Many people are unaware that men can develop breast cancer too. Delay in diagnosis and presentation with advanced disease are common. Any breast lump, nipple discharge, or change in the breast should be investigated.
Most of the breast tissue in a man is concentrated in the area immediately behind the nipple and areola. Androgen appears to suppress any tendency for ductal proliferation, but as men age and the overall level of androgen decreases, some physiologic enlargement of the breasts can occur. In most men this is of no concern. Because most of the breast tissue is beneath the nipple/areola complex, this is where most male breast cancer starts. There is a rich plexus of lymphatics beneath the nipple and areola in both men and women, and the subareolar location of most male breast cancers allows easy access of tumor cells to these lymph channels.
Male breast cancer is rare but afflicts approximately 1,000 men per year in the U.S. Most men with breast cancer are in their 60s, but the disease can strike younger or older men.
For every 100 women who develop breast cancer in the US, one male is diagnosed with the equivalent disease.
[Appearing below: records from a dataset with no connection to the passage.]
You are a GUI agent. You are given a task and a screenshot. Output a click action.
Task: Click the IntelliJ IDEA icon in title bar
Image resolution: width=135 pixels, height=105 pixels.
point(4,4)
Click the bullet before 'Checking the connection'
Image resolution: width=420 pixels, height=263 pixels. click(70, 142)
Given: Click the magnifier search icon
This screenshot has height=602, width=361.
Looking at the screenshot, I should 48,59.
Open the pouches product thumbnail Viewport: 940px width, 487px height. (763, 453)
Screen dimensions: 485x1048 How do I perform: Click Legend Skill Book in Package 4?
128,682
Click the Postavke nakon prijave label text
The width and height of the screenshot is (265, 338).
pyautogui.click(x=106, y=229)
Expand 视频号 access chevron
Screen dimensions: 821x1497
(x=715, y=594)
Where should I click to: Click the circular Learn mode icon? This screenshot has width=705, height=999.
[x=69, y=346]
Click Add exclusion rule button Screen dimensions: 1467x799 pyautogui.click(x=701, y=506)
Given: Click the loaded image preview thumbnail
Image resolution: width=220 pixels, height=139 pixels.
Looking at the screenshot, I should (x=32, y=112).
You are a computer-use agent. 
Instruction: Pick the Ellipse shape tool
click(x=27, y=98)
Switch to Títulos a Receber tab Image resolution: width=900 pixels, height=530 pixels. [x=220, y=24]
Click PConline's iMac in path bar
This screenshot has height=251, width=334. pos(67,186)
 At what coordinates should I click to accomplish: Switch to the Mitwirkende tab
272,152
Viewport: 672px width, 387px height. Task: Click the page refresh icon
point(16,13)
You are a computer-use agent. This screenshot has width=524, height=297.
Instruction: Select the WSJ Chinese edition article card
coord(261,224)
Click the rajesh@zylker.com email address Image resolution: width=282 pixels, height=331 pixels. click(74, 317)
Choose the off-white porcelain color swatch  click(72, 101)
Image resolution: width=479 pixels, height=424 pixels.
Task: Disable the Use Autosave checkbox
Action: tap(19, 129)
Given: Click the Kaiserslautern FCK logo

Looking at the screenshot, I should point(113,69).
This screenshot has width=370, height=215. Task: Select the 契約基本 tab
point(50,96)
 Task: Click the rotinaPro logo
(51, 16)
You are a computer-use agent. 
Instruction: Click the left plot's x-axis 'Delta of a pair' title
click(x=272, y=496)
The overall incidence is between 0.1 and 3.4 cases per 100,000 man-years. This makes male breast cancer one of the rarest malignancies, contributing to the generally low level of public awareness. While the average age at diagnosis is around 65 years, the problem can occur in younger (or older) men.
Men have glandular breast tissue that is subject to hormonal influences. Excess estrogen, especially around the time of puberty, has been identified as a possible factor. Men with Klinefelter's syndrome have an increased risk of developing breast cancer, as do men who take estrogens or estrogen-like compounds. Androgen (and possibly progesterone) exert a protective influence. Men who are deficient in androgen seem to also be an increased risk (for example, men who have testicular atrophy from mumps orchitis, injury, or undescended testes). Brain tumors and conditions associated with excess production of prolactin have also been implicated in some cases of male breast cancer.
Men who work in steel mills, blast furnaces, rolling mills, or other environments of intense heat have a slightly increased incidence of breast cancer (probably due to thermal suppression of androgen production). Radiation to the chest wall increases the risk of breast cancer in men, as in women. Finally, genetic factors have been identified in some cases of male breast cancer.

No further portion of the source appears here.